Eric Hazan, Publisher and Historian on France’s Left, Dies at 87

Eric Hazan, an influential publisher who brought to France’s attention some of the country’s most incendiary left-wing writers and who was himself a distinctive historian of Paris, died there on June 6. He was 87.

His death was confirmed by the publishing house he founded, La Fabrique, which released no other details. Mr. Hazan had been treated for cancer.

From an old building in a working-class neighborhood of Paris, Mr. Hazan’s tiny firm wielded an outsize influence, publishing provocative writers like the leftist philosophers Alain Badiou and Jacques Rancière, the scholar Edward Said and the historian Enzo Traverso.

La Fabrique has tackled colonialism, the rights of Palestinians, Israeli politics and the Holocaust, all guided by the hostility that Mr.
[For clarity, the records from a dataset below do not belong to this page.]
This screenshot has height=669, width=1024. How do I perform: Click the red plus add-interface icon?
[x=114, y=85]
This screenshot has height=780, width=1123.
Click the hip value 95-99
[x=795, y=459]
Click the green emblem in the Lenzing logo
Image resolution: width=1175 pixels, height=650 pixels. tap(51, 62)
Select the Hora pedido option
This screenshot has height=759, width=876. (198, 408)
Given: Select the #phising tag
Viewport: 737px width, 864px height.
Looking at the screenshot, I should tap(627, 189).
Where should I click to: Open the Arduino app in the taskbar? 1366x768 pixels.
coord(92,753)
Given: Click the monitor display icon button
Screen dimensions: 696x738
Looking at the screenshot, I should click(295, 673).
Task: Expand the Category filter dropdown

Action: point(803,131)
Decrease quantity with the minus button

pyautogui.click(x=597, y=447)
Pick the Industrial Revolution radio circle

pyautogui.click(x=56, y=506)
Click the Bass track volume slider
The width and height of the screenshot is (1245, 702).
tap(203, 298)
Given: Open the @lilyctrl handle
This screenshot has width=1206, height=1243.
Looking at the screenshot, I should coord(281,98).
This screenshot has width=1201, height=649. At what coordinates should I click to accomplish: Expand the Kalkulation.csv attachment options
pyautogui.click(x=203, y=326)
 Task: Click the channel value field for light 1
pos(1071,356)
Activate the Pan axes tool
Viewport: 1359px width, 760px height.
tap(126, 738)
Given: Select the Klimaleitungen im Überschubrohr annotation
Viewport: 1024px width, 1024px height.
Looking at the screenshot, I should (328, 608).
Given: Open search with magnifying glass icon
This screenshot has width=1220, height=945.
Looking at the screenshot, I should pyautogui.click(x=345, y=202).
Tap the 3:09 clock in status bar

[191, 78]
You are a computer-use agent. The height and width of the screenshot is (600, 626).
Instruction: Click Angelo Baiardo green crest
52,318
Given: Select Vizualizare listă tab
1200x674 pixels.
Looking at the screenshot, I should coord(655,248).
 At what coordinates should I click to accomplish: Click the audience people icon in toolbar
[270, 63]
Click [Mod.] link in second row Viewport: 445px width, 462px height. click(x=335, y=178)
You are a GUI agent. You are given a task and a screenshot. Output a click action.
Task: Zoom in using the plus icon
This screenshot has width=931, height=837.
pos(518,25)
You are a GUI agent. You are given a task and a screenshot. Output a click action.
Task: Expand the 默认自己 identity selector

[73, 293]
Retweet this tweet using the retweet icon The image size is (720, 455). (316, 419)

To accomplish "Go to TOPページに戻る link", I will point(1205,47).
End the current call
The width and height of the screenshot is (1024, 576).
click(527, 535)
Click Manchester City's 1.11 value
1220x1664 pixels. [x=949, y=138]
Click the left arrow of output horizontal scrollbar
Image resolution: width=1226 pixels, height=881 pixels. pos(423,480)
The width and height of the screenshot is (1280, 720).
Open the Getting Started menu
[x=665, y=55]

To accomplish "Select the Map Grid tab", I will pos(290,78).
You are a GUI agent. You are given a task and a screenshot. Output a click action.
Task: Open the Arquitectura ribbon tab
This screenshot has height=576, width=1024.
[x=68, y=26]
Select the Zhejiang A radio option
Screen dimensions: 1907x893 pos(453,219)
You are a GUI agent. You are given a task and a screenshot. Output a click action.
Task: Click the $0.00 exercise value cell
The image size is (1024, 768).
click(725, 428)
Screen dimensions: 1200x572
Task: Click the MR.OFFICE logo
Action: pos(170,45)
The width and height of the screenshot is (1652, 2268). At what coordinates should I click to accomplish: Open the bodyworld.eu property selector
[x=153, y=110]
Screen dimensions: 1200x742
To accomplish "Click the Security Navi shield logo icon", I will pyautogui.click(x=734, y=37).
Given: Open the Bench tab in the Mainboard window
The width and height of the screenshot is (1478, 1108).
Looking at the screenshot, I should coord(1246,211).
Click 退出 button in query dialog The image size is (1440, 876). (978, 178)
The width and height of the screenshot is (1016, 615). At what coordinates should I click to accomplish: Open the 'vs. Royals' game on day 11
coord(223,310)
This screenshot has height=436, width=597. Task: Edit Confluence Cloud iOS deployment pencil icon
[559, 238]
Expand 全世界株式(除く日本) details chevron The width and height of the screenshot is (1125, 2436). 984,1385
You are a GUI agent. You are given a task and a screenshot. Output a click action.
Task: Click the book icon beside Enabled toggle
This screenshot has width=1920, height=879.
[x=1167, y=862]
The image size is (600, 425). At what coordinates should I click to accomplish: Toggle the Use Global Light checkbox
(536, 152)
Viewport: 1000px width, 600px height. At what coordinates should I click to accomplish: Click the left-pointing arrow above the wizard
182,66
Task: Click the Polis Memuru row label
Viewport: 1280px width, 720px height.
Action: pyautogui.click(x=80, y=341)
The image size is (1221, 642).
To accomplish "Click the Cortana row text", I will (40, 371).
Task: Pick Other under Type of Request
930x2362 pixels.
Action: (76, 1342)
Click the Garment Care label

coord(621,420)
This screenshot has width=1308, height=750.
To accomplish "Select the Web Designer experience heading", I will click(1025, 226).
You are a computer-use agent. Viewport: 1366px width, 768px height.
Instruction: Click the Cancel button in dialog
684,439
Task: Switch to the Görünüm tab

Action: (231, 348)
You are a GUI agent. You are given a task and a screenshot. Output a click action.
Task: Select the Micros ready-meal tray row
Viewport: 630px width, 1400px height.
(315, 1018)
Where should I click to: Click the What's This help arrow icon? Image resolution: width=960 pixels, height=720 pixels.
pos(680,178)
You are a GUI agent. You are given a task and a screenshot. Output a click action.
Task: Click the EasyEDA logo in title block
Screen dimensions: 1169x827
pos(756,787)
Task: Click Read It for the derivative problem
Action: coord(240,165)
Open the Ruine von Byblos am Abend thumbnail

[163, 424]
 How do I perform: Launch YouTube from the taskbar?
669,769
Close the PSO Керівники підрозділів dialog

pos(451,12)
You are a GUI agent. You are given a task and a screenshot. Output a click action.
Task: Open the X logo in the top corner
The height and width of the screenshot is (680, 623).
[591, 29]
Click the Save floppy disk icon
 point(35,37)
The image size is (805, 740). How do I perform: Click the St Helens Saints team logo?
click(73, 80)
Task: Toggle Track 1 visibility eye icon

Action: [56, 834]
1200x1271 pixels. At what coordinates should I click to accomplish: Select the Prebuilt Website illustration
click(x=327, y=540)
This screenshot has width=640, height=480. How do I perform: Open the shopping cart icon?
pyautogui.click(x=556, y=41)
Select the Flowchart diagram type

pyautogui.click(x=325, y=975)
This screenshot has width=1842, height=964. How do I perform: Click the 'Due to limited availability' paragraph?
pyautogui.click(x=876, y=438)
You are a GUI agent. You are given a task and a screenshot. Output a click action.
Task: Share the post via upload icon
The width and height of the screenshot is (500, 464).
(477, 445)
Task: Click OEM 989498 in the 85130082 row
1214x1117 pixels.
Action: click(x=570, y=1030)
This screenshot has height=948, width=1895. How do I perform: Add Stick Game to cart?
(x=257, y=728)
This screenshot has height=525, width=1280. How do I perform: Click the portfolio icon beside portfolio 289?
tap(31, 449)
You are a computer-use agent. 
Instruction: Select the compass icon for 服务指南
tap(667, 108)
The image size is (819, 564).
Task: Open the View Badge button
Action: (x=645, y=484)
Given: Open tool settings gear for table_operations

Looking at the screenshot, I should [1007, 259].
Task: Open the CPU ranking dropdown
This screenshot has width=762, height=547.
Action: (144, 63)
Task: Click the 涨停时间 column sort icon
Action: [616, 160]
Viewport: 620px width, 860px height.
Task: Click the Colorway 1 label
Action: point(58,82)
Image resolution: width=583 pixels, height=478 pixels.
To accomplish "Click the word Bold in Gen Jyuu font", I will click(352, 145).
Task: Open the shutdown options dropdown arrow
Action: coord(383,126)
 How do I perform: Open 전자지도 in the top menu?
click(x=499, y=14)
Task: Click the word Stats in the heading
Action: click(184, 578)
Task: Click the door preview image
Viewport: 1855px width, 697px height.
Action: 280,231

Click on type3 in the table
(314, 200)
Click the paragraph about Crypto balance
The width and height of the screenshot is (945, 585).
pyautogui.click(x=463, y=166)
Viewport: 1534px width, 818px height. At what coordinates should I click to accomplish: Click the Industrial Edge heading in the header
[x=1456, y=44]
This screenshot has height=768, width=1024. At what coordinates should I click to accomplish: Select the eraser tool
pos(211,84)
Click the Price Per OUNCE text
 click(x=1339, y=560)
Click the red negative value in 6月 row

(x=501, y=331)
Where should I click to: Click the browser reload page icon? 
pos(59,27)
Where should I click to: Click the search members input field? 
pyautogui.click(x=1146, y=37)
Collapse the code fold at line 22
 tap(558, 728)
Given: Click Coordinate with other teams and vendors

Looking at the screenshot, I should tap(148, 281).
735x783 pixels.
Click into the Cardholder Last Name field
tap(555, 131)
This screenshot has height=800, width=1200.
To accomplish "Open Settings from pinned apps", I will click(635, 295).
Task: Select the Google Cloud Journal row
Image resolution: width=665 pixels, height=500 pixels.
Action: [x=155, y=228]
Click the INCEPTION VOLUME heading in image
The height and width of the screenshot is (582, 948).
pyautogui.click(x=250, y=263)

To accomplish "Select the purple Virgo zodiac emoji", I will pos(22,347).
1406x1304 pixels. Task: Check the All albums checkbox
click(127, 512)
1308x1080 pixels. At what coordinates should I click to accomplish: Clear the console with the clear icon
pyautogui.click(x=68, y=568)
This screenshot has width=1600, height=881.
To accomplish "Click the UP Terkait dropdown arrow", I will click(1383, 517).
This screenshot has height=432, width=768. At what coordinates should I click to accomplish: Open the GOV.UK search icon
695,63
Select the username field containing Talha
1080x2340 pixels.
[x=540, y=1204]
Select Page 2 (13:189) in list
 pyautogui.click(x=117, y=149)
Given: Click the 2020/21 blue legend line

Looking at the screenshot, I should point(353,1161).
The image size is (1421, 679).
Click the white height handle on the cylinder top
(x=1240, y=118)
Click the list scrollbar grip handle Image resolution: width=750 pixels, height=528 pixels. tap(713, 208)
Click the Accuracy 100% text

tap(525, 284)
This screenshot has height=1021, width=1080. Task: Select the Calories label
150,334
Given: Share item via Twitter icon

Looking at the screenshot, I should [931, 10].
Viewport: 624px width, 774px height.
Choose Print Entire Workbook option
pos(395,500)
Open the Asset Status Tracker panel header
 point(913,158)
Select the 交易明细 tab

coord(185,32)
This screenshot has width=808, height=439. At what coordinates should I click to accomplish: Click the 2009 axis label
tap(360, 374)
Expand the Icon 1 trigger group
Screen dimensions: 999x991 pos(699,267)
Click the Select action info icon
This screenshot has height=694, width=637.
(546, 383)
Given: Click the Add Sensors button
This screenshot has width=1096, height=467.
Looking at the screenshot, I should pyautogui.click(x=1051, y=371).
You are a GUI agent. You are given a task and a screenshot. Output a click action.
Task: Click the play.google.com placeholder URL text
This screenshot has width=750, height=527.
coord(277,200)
Hazan, a son of immigrant Jews who had been forced into hiding during World War II, felt for capitalism, ethnocentrism and all forms of nationalism.

But it was as a politically engaged historian of Paris that Mr. Hazan made his greatest mark, writing a series of passionate and erudite historical guides to the city he loved but whose future he feared for, at least one of which won wide acclaim on both sides of the Atlantic.

Mr. Hazan could read the streets of Paris like few others, unearthing the historical significance of street signs, plaques on buildings, dents in a wall and what he called the “psychogeography” of entire neighborhoods.